Blade Runner meets The Wizard of Oz in the New York architect's fantastical work.

"East River Valley" rendering (2018)

Get ready for fake architecture. Now that architects have the same tools as moviemakers and meme-posters to make anything look like anything else, buildings can seem more real in renderings than they do when they are actually built. At the same time, some structures are taking on shapes so weird and fantastical—such as the impossibly thin towers of Manhattan or the convoluted, gravity-defying curves of some museum buildings—that you are left to wonder whether they are, in fact, real. Pretty soon, we will be living in a mix of virtual and physical reality, if we aren’t already. How do we make sense of it? By telling good stories. And if the future of architecture is fairy tales, as some experts insist, then perhaps nobody tells better tales than experimental architect Mark Foster Gage.

Imagine teetering over the ledge of a Manhattan skyscraper with no rails to hold you back. Turn around and slowly realize how the entire tower consists of children’s toys, car parts, and even a dildo tucked away among the stack of stuff that has, as if through alchemy, turned into steel or chrome, or maybe even gold. Where you are standing is only one of the structures that the New York City designer has dreamed up—though never built—over the past few years. Another imagines the East River completely transformed into a field of verdant meadows behind fanciful dams. In real life, a client’s cottage in the English countryside recasts detritus as the building blocks of his bucolic vision of rural living.

"East River Valley" vertical parks, rendered views

If Gage is the magician of modern architecture, he is also its Wizard of Oz, tantalizing us with photo-realistic renderings of structures built from leftovers dipped in what looks like chrome.
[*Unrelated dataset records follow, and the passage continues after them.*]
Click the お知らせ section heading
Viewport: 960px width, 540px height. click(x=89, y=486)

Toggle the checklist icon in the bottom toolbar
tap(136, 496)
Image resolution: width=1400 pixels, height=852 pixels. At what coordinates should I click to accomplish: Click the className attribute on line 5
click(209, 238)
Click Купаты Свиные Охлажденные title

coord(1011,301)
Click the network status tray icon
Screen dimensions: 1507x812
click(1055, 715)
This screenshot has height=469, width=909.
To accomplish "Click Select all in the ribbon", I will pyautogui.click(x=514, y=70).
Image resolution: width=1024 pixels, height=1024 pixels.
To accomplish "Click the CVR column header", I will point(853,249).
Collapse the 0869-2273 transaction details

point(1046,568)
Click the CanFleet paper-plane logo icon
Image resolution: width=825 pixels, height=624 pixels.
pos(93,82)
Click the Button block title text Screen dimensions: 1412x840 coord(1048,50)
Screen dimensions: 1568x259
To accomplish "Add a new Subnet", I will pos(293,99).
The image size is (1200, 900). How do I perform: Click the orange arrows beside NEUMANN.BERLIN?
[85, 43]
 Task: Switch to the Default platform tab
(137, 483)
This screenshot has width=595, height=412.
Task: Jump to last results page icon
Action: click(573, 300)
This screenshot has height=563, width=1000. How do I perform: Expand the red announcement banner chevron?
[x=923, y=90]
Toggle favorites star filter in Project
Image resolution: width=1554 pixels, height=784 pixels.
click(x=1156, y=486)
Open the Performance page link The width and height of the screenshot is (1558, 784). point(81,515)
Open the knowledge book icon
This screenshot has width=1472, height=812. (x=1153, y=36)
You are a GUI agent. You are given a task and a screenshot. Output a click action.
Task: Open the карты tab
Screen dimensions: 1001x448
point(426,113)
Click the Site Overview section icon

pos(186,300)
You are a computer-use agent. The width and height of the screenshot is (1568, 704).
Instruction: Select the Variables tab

But don’t just get swept up in the fantasy—Gage takes his craft very seriously. A professor and assistant dean at Yale University, he is one of the foremost practitioners of Object-Oriented Ontology (Triple O, if you’re a tuned-in design student), a theory equally cryptic and of-the-moment. It gives him a basis to keep spinning his fantastical tales by means of conceptual buildings. Like many younger architects, Gage wants to “push the envelope of construction”; unlike most, he achieves that not through material experimentation, but by “showing what’s possible,” he says, “making images that seduce you into the future.” For Gage and the other Triple O-ers, real buildings are whatever they can convince you they are. And renderings are the end result. These are not preparations or ideas for buildings, but complete “shortcuts to the real world,” he says.

As he sees it, the proliferation of images is an opportunity: pull up any image or form imaginable on your computer, and watch it be transfigured into something else entirely before dropping it inside a rendering so realistic that you swear you saw your own reflection in the stainless steel kitchen appliances that somehow landed in the lobby of an imposing building. “I want to work not just with bricks, but with Pokémon, toasters, and whatever else is available,” he says. “We’ve moved way beyond pyramids and boxes as models.”

Gage’s buildings morph into monsters and cliffs that dissolve into smithereens, appearing as collections of all the bits and pieces the architect gathered to build up his designs. They blur the distinction between a single structure, its surroundings, and even the natural world. You’ve seen this sort of technique in the movies and maybe in Las Vegas or Disneyworld. Gage just wants to make something good out of all that fake reality: “I want to make a real reality out of the fiction that surrounds us.”

"West 57th Street Residential Tower" rendering, New York City, (2015)

To do this, Gage uses something called “Kitbashing”; the term describes the mashing up of bits and pieces borrowed and stolen from everywhere, a trusty technique for hipsters kluging together their own tools and clothes. Gage, meanwhile, dreams of castles in the sky. Does he want to actually build anything? “I spend a lot of time crafting images that make a building appear built instead of actually building it,” he says. “I really want to use technology to create something truly beautiful, and right now the only way to do that is through these super-realistic images.

They have a higher resolution than anything I could build now.” Gage’s message is clear: Reality is less real than we think, and these fairy tales can usher us into a primeval universe that elevates the ordinary into the extraordinary. “I want to awaken your curiosity and make you wonder: If my buildings seem real but aren’t, what about the one down the street?” he says. Start reading into your surroundings, Gage suggests, and enjoy the ride into a new kind of reality, for which his architecture sets the stage. Jump off the ledge of his hyper-realistic skyscraper, even if only in your mind (because you know it can’t be real), and fall in love with the idyllic alternative he has built for you.

Gage and the Triple O gang may be far away from making whatever we still think of as real buildings but, like great storytellers, moviemakers, and other weavers of tales and images, they give us something to dream of, something to aspire to, and something that tells us the deep truth that most of what we see around us today is just manipulated surfaces.